> Excerpt provided:
━━━━━━━━

**First half of the notebook is implementing BPE from scratch**.  This example starts with a small working vocab.  This section is just for educational purposes.



**Second half of the notebook is using the sentencepiece package**.  This example starts with raw text from a .txt file that we download.  We can substitute this .txt file for our own.




In [None]:
# Imports

import re
import time
import numpy as np
from operator import itemgetter
from typing import Dict, Tuple, List, Set


Credit for code:  http://ethen8181.github.io/machine-learning/deep_learning/subword/bpe.html

Start by initializing the vocabulary with character vocabulary plus a special end of word symbol


In [None]:
# Credit: http://ethen8181.github.io/machine-learning/deep_learning/subword/bpe.html


# assuming we've extracted from our raw text and this is the character
# vocabulary that we've ended up with, along with their frequency
vocab = {
    'l o w </w>': 5,
    'l o w e r </w>': 2,
    'n e w e s t </w>': 6,
    'w i d e s t </w>': 3,
    'h a p p i e r </w>': 2
}
vocab

{'h a p p i e r </w>': 2,
 'l o w </w>': 5,
 'l o w e r </w>': 2,
 'n e w e s t </w>': 6,
 'w i d e s t </w>': 3}

We then cound the frequence of each consecutive character pair

In [None]:
def get_pair_stats(vocab: Dict[str, int]) -> Dict[Tuple[str, str], int]:
    """Get counts of pairs of consecutive symbols."""

    pairs = {}
    for word, frequency in vocab.items():
        symbols = word.split()

        # count occurrences of pairs
        for i in range(len(symbols) - 1):
            pair = (symbols[i], symbols[i + 1])
            current_frequency = pairs.get(pair, 0)
            pairs[pair] = current_frequency + frequency

    return pairs

In [None]:
pair_stats = get_pair_stats(vocab)
pair_stats

{('a', 'p'): 2,
 ('d', 'e'): 3,
 ('e', 'r'): 4,
 ('e', 's'): 9,
 ('e', 'w'): 6,
 ('h', 'a'): 2,
 ('i', 'd'): 3,
 ('i', 'e'): 2,
 ('l', 'o'): 7,
 ('n', 'e'): 6,
 ('o', 'w'): 7,
 ('p', 'i'): 2,
 ('p', 'p'): 2,
 ('r', '</w>'): 4,
 ('s', 't'): 9,
 ('t', '</w>'): 9,
 ('w', '</w>'): 5,
 ('w', 'e'): 8,
 ('w', 'i'): 3}

We find the most frequent, and merge them together into a new token whenever we encounter them in the vocabulary.

━━━━━━━━

> Source data:
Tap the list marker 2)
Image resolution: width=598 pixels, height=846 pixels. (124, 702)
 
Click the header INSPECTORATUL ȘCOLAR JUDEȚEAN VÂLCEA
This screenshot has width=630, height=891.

━━━━━━━━

> Given problem:
From the byte-pair encoding notebook above, set down verbatim the passage between "We then cound" and "symbols = word.split()", inclusive.

> Reply to the task:
We then cound the frequence of each consecutive character pair

In [None]:
def get_pair_stats(vocab: Dict[str, int]) -> Dict[Tuple[str, str], int]:
    """Get counts of pairs of consecutive symbols."""

    pairs = {}
    for word, frequency in vocab.items():
        symbols = word.split()